Task instructions:
In the entries that follow, identify the line containing "Спецслужбы (910, 344)" and return it together with all later lines, exactly as they appear.

Stored data entries:
※

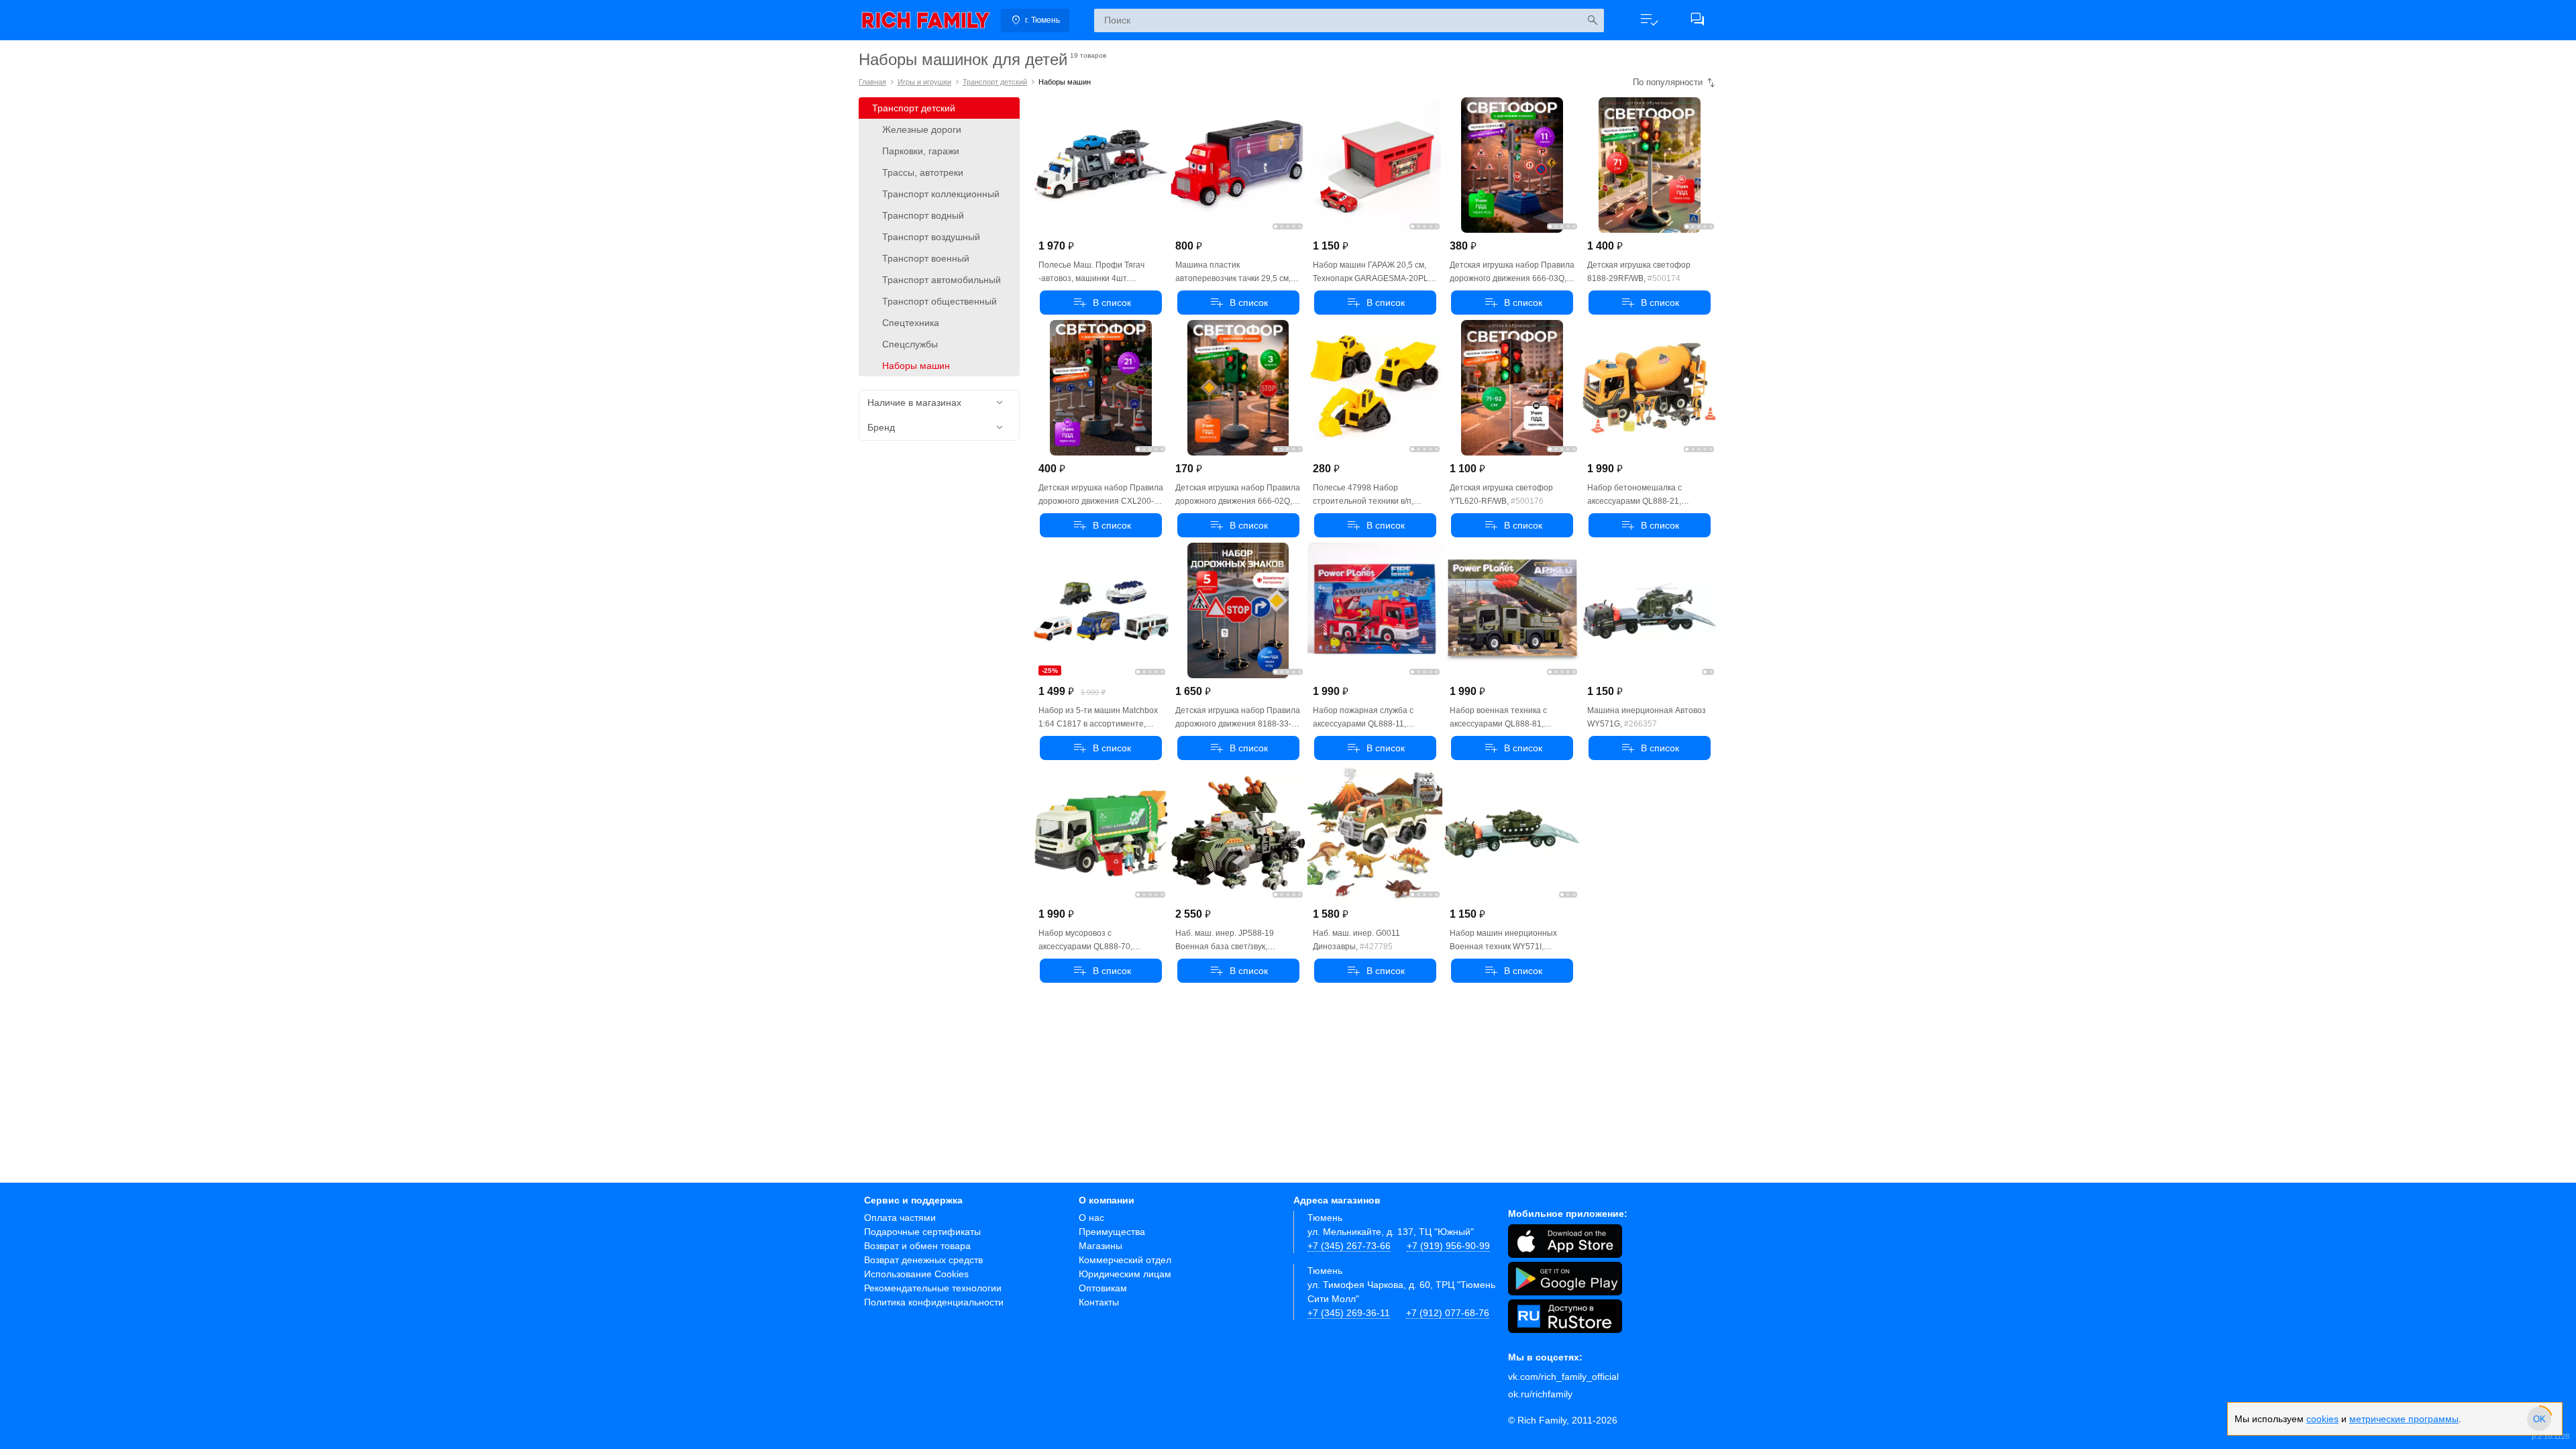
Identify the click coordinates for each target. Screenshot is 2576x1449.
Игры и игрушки (924, 82)
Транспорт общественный (939, 301)
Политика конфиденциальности (934, 1302)
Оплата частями (900, 1217)
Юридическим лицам (1125, 1274)
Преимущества (1112, 1231)
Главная (872, 82)
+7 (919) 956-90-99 (1448, 1245)
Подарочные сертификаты (922, 1231)
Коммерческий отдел (1125, 1259)
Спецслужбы (910, 344)
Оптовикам (1103, 1288)
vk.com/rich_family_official (1563, 1376)
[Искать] (1592, 20)
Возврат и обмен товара (917, 1245)
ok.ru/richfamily (1540, 1394)
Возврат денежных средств (923, 1259)
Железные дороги (921, 129)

※

Final answer:
Спецслужбы (910, 344)
Оптовикам (1103, 1288)
vk.com/rich_family_official (1563, 1376)
[Искать] (1592, 20)
Возврат и обмен товара (917, 1245)
ok.ru/richfamily (1540, 1394)
Возврат денежных средств (923, 1259)
Железные дороги (921, 129)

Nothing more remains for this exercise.